Il punto di vista di Manuela D’Onofrio, Condirettore Generale – Direzione Investments e Prodotti di Cordusio

Venerdì 6  aprile Trump ha minacciato nuovi dazi verso la Cina. Pechino ha risposto per le rime, tramite il Ministero per il Commercio con l’Estero, che ha prospettato misure di pari entità e che, soprattutto, ha precisato che non esistono attualmente i presupposti per iniziare dei negoziati costruttivi fra i paesi.

Le misure che la Cina potrebbe mettere in atto sono diverse, in particolare quelle mirate a colpire chirurgicamente il settore agricolo, in particolare i produttori di soia, concentrati in Stati che nelle scorse elezioni politiche hanno sostenuto in massa l’attuale  Presidente.

Per non parlare poi del settore aerospaziale, dove la Boeing fa la voce del leone per l’export verso la Cina, e di quello dei semiconduttori, i cui produttori americani fatturano un quarto del loro business nel mercato della superpotenza asiatica.

Dato il contesto appena descritto alcuni economisti hanno anche calcolato un possibile impatto negativo sul PIL globale dell’1%, che ovviamente sarebbe concentrato sull’economia a stelle e strisce.

Siamo alla resa dei conti? Resta comunque bassa la probabilità che questo avvenga, perché, sebbene le continue minacce di  Trump non aiutino e probabilmente dureranno ancora per mesi,  l’impressione è che non si tratti tanto di una sua strategia quanto di una tattica strumentale ad alcuni obiettivi ben precisi:

  • Ottenere un buon risultato alle elezioni di mid term di novembre.
  • Spuntare con la Cina condizioni migliori per le aziende americane che esportano o che producono direttamente nel gigante asiatico.
  • Assicurarsi un maggior impegno della Cina sul tema della protezione della proprietà intellettuale.
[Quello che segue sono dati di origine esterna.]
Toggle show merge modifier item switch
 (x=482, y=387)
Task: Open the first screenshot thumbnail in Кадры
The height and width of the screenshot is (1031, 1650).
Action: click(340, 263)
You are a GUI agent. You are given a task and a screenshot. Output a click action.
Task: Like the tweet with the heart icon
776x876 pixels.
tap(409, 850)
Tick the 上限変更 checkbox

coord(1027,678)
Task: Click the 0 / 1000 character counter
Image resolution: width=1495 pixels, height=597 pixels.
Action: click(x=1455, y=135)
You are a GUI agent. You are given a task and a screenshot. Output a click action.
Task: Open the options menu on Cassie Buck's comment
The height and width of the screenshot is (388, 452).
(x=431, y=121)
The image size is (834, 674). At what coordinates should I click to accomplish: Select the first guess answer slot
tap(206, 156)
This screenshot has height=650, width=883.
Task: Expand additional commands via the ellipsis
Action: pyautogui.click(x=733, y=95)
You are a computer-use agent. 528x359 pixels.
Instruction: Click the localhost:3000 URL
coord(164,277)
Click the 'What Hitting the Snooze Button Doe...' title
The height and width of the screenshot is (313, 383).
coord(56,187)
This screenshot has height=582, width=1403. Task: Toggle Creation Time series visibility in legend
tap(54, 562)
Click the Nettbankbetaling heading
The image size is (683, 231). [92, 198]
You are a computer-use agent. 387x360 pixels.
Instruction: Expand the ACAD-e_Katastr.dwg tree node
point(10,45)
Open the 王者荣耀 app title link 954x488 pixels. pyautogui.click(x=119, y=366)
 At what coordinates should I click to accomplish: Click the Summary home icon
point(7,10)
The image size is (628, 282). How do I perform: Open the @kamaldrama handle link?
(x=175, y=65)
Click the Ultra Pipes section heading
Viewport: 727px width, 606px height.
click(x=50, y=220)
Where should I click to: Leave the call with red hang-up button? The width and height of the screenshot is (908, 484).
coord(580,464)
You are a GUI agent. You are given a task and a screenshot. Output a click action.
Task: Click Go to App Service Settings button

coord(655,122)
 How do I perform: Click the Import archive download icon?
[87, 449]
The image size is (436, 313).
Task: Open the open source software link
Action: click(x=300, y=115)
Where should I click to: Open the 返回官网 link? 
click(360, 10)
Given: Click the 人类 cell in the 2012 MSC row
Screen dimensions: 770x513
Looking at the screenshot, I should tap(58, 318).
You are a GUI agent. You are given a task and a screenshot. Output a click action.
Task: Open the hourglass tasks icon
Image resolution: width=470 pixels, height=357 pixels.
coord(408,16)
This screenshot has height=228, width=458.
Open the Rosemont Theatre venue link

Quali le conseguenze di questa tattica? Sicuramente possiamo aspettarci la prosecuzione del clima di volatilità che da inizio anno caratterizza i mercati. Ma senza immaginare per ora conseguenze tragiche, infatti le parole di Trump del 6 aprile hanno avuto impatto sui mercati azionari, che hanno chiuso debolmente, ma resta il fatto che lo S&P 500 a 2500 punti e lo STOXX Europe 600 a 350/355  punti sono valori che indicano il perdurare del trend positivo in cui ci troviamo da tempo.